• Task goal
For this exercise, reproduce the entries below exactly, but only from the line containing "[Open search panel] (2272, 61)" through the line containing "Privacy policy (1591, 1540)", both included.

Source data
- Opening Delimiter -

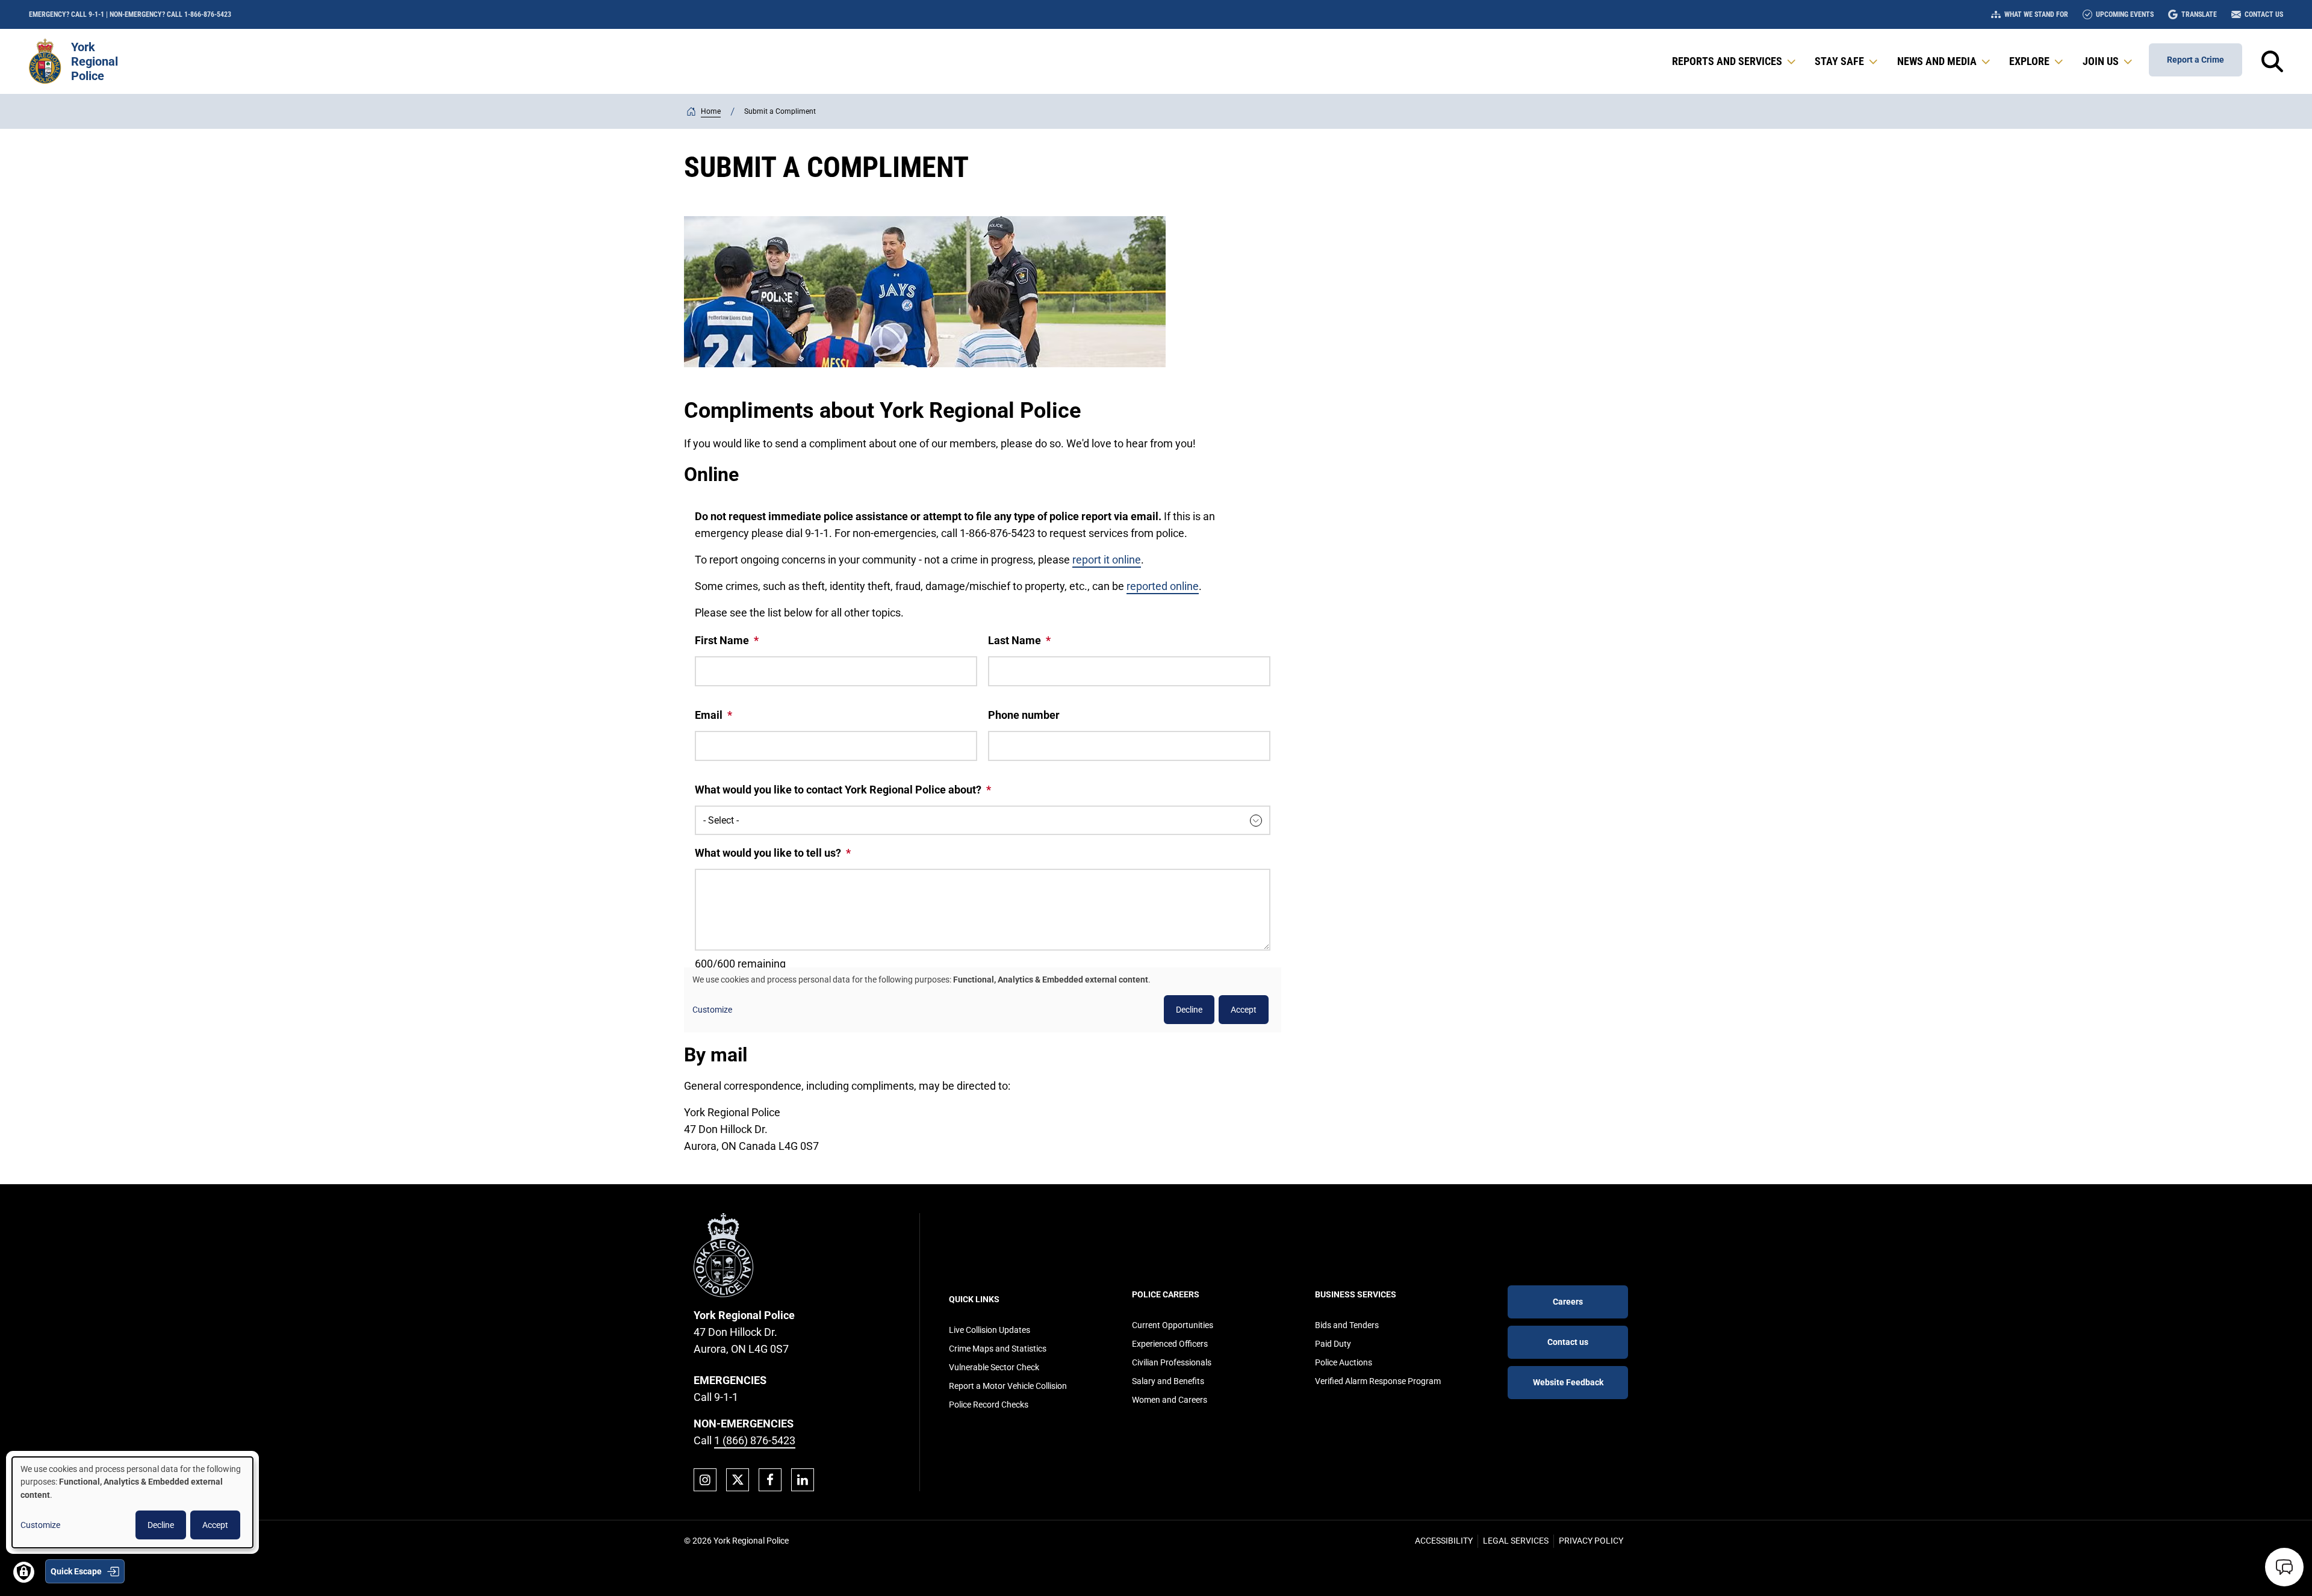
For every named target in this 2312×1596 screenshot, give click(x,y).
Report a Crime (2195, 59)
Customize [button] (40, 1525)
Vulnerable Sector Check (994, 1367)
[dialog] (132, 1502)
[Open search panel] (2272, 61)
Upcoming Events (2125, 14)
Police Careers (1165, 1294)
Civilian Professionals (1171, 1362)
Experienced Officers (1170, 1344)
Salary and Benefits (1168, 1381)
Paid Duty (1333, 1344)
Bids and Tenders (1347, 1325)
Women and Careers (1169, 1400)
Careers (1568, 1301)
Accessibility (1444, 1540)
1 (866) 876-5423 (754, 1440)
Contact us (1567, 1342)
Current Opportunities (1172, 1325)
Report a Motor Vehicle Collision (1008, 1386)
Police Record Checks (988, 1404)
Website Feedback (1568, 1382)
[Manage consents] (23, 1572)
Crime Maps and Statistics (997, 1348)
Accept (215, 1525)
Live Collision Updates (989, 1330)
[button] (1735, 61)
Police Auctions (1343, 1362)
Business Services (1355, 1294)
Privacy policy (1591, 1540)
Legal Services (1516, 1540)
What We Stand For (2036, 14)
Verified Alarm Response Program (1378, 1381)
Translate (2199, 14)
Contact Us (2264, 14)
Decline (161, 1525)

- Closing Delimiter -

• Response for this exercise
[Open search panel] (2272, 61)
Upcoming Events (2125, 14)
Police Careers (1165, 1294)
Civilian Professionals (1171, 1362)
Experienced Officers (1170, 1344)
Salary and Benefits (1168, 1381)
Paid Duty (1333, 1344)
Bids and Tenders (1347, 1325)
Women and Careers (1169, 1400)
Careers (1568, 1301)
Accessibility (1444, 1540)
1 (866) 876-5423 (754, 1440)
Contact us (1567, 1342)
Current Opportunities (1172, 1325)
Report a Motor Vehicle Collision (1008, 1386)
Police Record Checks (988, 1404)
Website Feedback (1568, 1382)
[Manage consents] (23, 1572)
Crime Maps and Statistics (997, 1348)
Accept (215, 1525)
Live Collision Updates (989, 1330)
[button] (1735, 61)
Police Auctions (1343, 1362)
Business Services (1355, 1294)
Privacy policy (1591, 1540)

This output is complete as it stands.